I've never seen it since, and like I said, I was about 12 then, and it came across to me as a really lame ending. Maybe it was more dramatic to adults, but it me it was really disappointing.

The way I recall it, there was a neighbor (not the brother-in-law) who witnessed the murder but who kept silent because he was being blackmailed by the one-armed man, Fred Johnson. When the neighbor and Johnson meet at an amusement park, Richard Kimble confronts him, chases him up a water tower and then, just when it looks like Johnson will kill Kimble, Police Lieutenant Gerard shoots and kills Johnson. By this point, because of what he's overheard, Gerard fully believes Kimble is innocent…and since the neighbor is no longer being blackmailed, he can testify to that effect. So Dr. Richard Kimble is a free man.

I thought that was a satisfying ending. In fact, I suspect regular viewers would have felt cheated if it had turned out almost any other way. Kimble had to be proven right about the one-armed man; that it was that guy who'd killed Mrs. Kimble. There was speculation before the episode aired that it might turn out that the one-armed man was actually a witness who could finger the guy (not Kimble) who'd killed the wife. Naw. That would mean our hero was not completely right all those seasons he went around saying a one-armed man had offed his wife. Audiences also craved to see the bad guy pay for his crime…and not after a long trial where Johnson could argue his innocence. We don't like lingering questions or non-immediate gratification in our TV justice. That's why when Perry Mason would figure out who the real killer was, the real killer always confessed, thereby dispensing with any doubt.

So that's why the one-armed man had to confess, then die, plus there had to be someone around who could swear that Kimble was innocent…say, a heretofore-undisclosed eyewitness to the crime. Plus, we wouldn't necessarily like Kimble if he'd been the one to kill the one-armed gent…and he'd have been foolish to do so since it would just have clouded his legal situation at a time when we were aching to see him become a free man. By having Gerard kill him, that kept Kimble's hands clean and it also redeemed Gerard. He'd spent years pursuing an innocent man and now he'd saved that innocent man's life. All very neat and tidy.

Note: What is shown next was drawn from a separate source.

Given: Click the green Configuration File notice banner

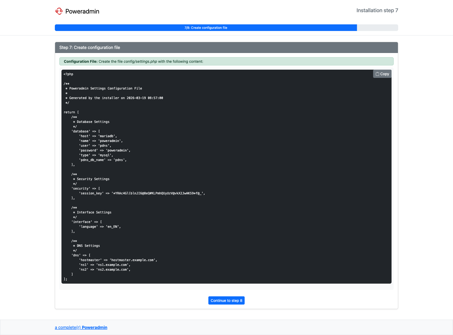Looking at the screenshot, I should 265,61.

But here's what I wonder about. The finale of The Fugitive got one of the highest ratings ever recorded for a TV show. Still, when the shows went into syndicated reruns soon after, they didn't do so well. Was it because the show had had that real, finite ending? Was the problem that America now considered the matter of Dr. Richard Kimble a closed book and there was no point in reopening it? We'll never know but it wouldn't surprise me. It also wouldn't surprise me if on some shows since, when it's proposed they do a "last episode," someone at the studio says to someone else, "Hold on. Don't we want to make money in syndication with these shows? Remember what happened with The Fugitive."